Q: Can you look back to when you first thought it was something that could help the clients you work with?

A: The main reason I looked at FieldView was that I felt like we needed to do a better job of tracking what we were doing in the field. I wanted to be able to use yield maps to understand how the actions we took in season potentially impacted what our final result was. And that’s been great. But one of the other great things about FieldView and why I like it – is no matter what equipment that you run, as long as it has the capabilities, you’ll be able to connect to it. So with all of my customers, I was able to get their data into a single place.  

Q: Do you have a favourite FieldView feature or benefit?

A: At the end of the day, probably the maps. That may sound simple on the surface. I find my guys like to actually see FieldView in action, especially when they’re running through the field in real time. From there, they love to be able to split screen. With split screen – they can see a certain application that they did or maybe their variable rate maps that they’re using, or any of that kind of stuff – just to visually see as they’re going through with the combine. I find that resonates most with the farmers that I deal with.

Oh! And another thing I encourage my guys to do with FieldView is lots and lots of trials. They don’t have to be big trials. Maybe split some fields with varieties or herbicide applications between a couple different products just to be able to say, “OK what am I seeing for an impact here in crop?”. A lot of guys just want to do one thing and do it across their entire farm, but with the ability to better track what we’re doing using FieldView, there’s a lot that we could potentially learn.

Q: Can you think of a time when FieldView made a difference for a customer by providing an insight they may not have gotten anywhere else?

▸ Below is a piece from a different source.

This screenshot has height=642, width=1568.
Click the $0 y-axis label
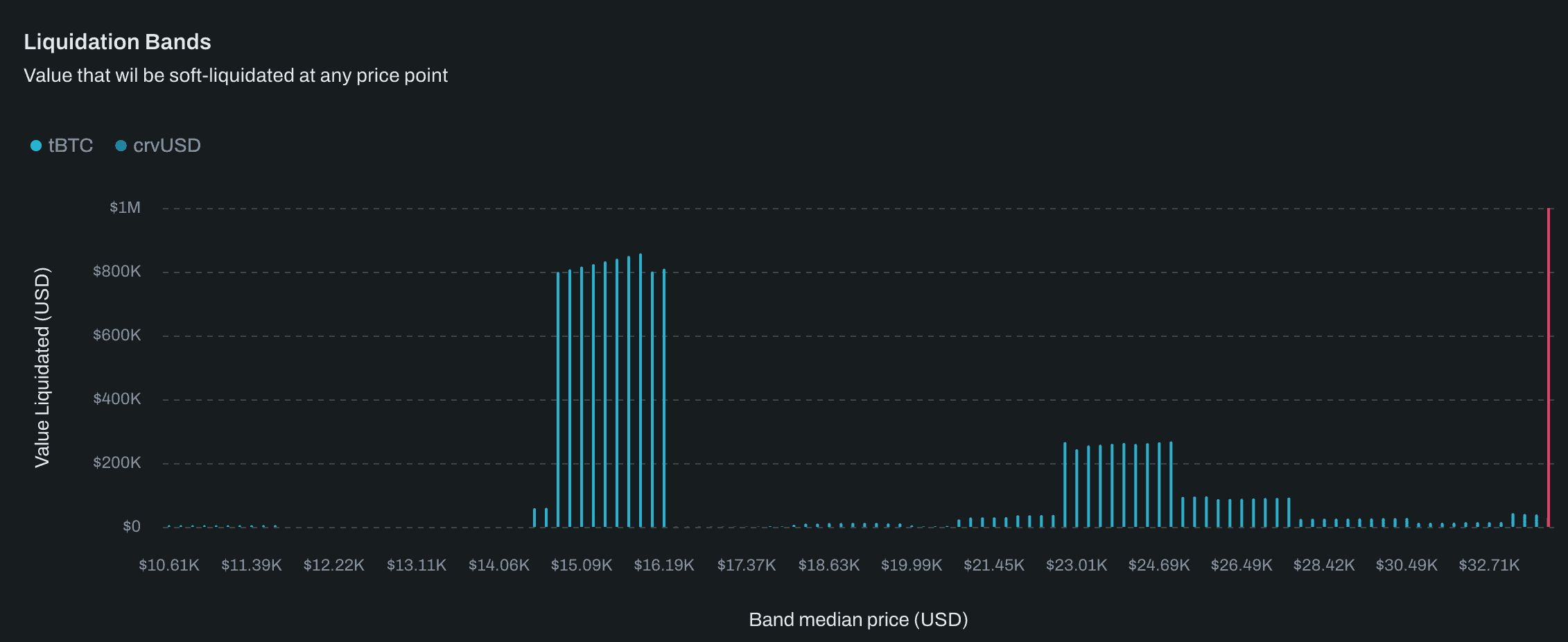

A: Yes! So, I had a field with a customer of mine this year with flax. I had a specific seeding rate recommended for that field. My customer was interested in doing a different rate. So we had part of the field with the one seeding rate and a second part with a higher seed rate. And with our dry conditions this year, higher seed rates typically did not fare very well, just with some inner role plant competition and whatnot. So we used FieldView to track the data at seeding. And then once harvest rolled around, we were able to use the yield map to extract the data very quickly. Even without building a field region, we could tell immediately that that the lower seeding rate was better. As soon as I saw the yield map, I knew one seeding rate had clearly outperformed the other.

Q: What would you tell a potential FieldView farmer who is on the fence on whether they should use it or not?

A: That’s an interesting question. A lot of the pushback that I see is guys ask “Okay, I collect the data. What am I ever going to use it for”? That’s actually a great question because honestly you don’t really know what you’re going to use it for until you need it. So, I tell them that throughout the season, you’re going to get those “Aha” moments that we weren’t anticipating. The only reason we were able to uncover those insights and solutions for a number of issues is because we were tracking it to begin with.

Q: Any final thoughts?

A: Definitely. We’re getting to the point where there is less speculation on what works well and more proof. There’s always going to be a lot of unknowns in crop production. It doesn’t matter how much we track things, because there will always be unknowns. But with a tool like FieldView to rely on, it helps to prove over time that the agronomic practices we put in place can make our customers more profitable. And that’s what it’s really all about.